- Exercise details -
Write out every one of the following rows word for word, changing nothing and leaving nothing out.

- Records for this exercise -
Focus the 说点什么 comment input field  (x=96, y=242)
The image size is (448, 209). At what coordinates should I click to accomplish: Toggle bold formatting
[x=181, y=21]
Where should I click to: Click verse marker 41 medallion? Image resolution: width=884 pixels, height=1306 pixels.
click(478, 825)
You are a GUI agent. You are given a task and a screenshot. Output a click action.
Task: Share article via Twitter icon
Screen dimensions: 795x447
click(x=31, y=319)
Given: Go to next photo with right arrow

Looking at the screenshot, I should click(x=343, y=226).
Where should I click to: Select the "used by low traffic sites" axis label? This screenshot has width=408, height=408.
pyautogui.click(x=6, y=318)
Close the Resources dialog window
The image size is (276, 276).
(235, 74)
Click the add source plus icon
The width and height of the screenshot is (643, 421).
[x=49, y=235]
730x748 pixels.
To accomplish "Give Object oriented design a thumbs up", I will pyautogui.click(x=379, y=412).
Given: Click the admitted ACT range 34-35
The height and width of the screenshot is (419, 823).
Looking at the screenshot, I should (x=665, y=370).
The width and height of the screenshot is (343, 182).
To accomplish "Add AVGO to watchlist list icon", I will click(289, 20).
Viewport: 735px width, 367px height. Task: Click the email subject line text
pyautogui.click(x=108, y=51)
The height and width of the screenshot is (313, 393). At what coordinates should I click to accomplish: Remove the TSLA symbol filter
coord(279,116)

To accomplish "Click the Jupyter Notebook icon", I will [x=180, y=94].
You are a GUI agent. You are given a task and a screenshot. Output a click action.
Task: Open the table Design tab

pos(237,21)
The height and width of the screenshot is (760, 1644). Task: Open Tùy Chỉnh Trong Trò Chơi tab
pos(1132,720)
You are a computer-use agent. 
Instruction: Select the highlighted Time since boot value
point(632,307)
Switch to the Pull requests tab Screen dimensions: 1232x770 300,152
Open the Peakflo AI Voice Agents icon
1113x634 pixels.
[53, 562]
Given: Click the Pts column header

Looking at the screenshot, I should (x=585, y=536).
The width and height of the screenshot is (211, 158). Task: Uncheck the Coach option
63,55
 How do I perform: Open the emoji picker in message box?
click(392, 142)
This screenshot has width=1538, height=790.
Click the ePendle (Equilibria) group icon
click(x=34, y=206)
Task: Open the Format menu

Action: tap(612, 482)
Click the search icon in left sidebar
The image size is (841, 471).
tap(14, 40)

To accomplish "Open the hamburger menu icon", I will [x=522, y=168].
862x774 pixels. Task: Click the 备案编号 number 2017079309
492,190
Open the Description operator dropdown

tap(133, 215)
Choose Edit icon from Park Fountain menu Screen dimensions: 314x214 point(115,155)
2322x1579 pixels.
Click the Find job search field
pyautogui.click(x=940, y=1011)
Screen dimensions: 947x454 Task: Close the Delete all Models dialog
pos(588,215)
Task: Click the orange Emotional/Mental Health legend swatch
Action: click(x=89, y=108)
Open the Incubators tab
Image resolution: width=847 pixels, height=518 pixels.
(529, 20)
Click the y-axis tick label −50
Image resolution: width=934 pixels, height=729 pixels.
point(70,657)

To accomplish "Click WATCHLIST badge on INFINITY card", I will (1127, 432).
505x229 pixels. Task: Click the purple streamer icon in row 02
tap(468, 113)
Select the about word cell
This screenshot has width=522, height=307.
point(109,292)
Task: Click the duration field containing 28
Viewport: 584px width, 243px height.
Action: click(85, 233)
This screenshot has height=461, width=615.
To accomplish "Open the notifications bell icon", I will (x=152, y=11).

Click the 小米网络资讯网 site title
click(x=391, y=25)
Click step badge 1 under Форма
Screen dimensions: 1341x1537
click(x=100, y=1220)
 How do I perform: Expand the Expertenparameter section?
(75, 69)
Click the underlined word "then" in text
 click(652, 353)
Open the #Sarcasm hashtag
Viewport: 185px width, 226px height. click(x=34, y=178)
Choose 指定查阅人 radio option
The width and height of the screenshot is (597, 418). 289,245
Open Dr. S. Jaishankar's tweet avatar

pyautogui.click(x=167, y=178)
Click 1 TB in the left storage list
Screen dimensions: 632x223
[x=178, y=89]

- Reply -
Focus the 说点什么 comment input field  (x=96, y=242)
The image size is (448, 209). At what coordinates should I click to accomplish: Toggle bold formatting
[x=181, y=21]
Where should I click to: Click verse marker 41 medallion? Image resolution: width=884 pixels, height=1306 pixels.
click(478, 825)
You are a GUI agent. You are given a task and a screenshot. Output a click action.
Task: Share article via Twitter icon
Screen dimensions: 795x447
click(x=31, y=319)
Given: Go to next photo with right arrow

Looking at the screenshot, I should click(x=343, y=226).
Where should I click to: Select the "used by low traffic sites" axis label? This screenshot has width=408, height=408.
pyautogui.click(x=6, y=318)
Close the Resources dialog window
The image size is (276, 276).
(235, 74)
Click the add source plus icon
The width and height of the screenshot is (643, 421).
[x=49, y=235]
730x748 pixels.
To accomplish "Give Object oriented design a thumbs up", I will pyautogui.click(x=379, y=412).
Given: Click the admitted ACT range 34-35
The height and width of the screenshot is (419, 823).
Looking at the screenshot, I should (x=665, y=370).
The width and height of the screenshot is (343, 182).
To accomplish "Add AVGO to watchlist list icon", I will click(289, 20).
Viewport: 735px width, 367px height. Task: Click the email subject line text
pyautogui.click(x=108, y=51)
The height and width of the screenshot is (313, 393). At what coordinates should I click to accomplish: Remove the TSLA symbol filter
coord(279,116)

To accomplish "Click the Jupyter Notebook icon", I will [x=180, y=94].
You are a GUI agent. You are given a task and a screenshot. Output a click action.
Task: Open the table Design tab

pos(237,21)
The height and width of the screenshot is (760, 1644). Task: Open Tùy Chỉnh Trong Trò Chơi tab
pos(1132,720)
You are a computer-use agent. 
Instruction: Select the highlighted Time since boot value
point(632,307)
Switch to the Pull requests tab Screen dimensions: 1232x770 300,152
Open the Peakflo AI Voice Agents icon
1113x634 pixels.
[53, 562]
Given: Click the Pts column header

Looking at the screenshot, I should (x=585, y=536).
The width and height of the screenshot is (211, 158). Task: Uncheck the Coach option
63,55
 How do I perform: Open the emoji picker in message box?
click(392, 142)
This screenshot has width=1538, height=790.
Click the ePendle (Equilibria) group icon
click(x=34, y=206)
Task: Open the Format menu

Action: tap(612, 482)
Click the search icon in left sidebar
The image size is (841, 471).
tap(14, 40)

To accomplish "Open the hamburger menu icon", I will [x=522, y=168].
862x774 pixels. Task: Click the 备案编号 number 2017079309
492,190
Open the Description operator dropdown

tap(133, 215)
Choose Edit icon from Park Fountain menu Screen dimensions: 314x214 point(115,155)
2322x1579 pixels.
Click the Find job search field
pyautogui.click(x=940, y=1011)
Screen dimensions: 947x454 Task: Close the Delete all Models dialog
pos(588,215)
Task: Click the orange Emotional/Mental Health legend swatch
Action: click(x=89, y=108)
Open the Incubators tab
Image resolution: width=847 pixels, height=518 pixels.
(529, 20)
Click the y-axis tick label −50
Image resolution: width=934 pixels, height=729 pixels.
point(70,657)

To accomplish "Click WATCHLIST badge on INFINITY card", I will (1127, 432).
505x229 pixels. Task: Click the purple streamer icon in row 02
tap(468, 113)
Select the about word cell
This screenshot has width=522, height=307.
point(109,292)
Task: Click the duration field containing 28
Viewport: 584px width, 243px height.
Action: click(85, 233)
This screenshot has height=461, width=615.
To accomplish "Open the notifications bell icon", I will (x=152, y=11).

Click the 小米网络资讯网 site title
click(x=391, y=25)
Click step badge 1 under Форма
Screen dimensions: 1341x1537
click(x=100, y=1220)
 How do I perform: Expand the Expertenparameter section?
(75, 69)
Click the underlined word "then" in text
 click(652, 353)
Open the #Sarcasm hashtag
Viewport: 185px width, 226px height. click(x=34, y=178)
Choose 指定查阅人 radio option
The width and height of the screenshot is (597, 418). 289,245
Open Dr. S. Jaishankar's tweet avatar

pyautogui.click(x=167, y=178)
Click 1 TB in the left storage list
Screen dimensions: 632x223
[x=178, y=89]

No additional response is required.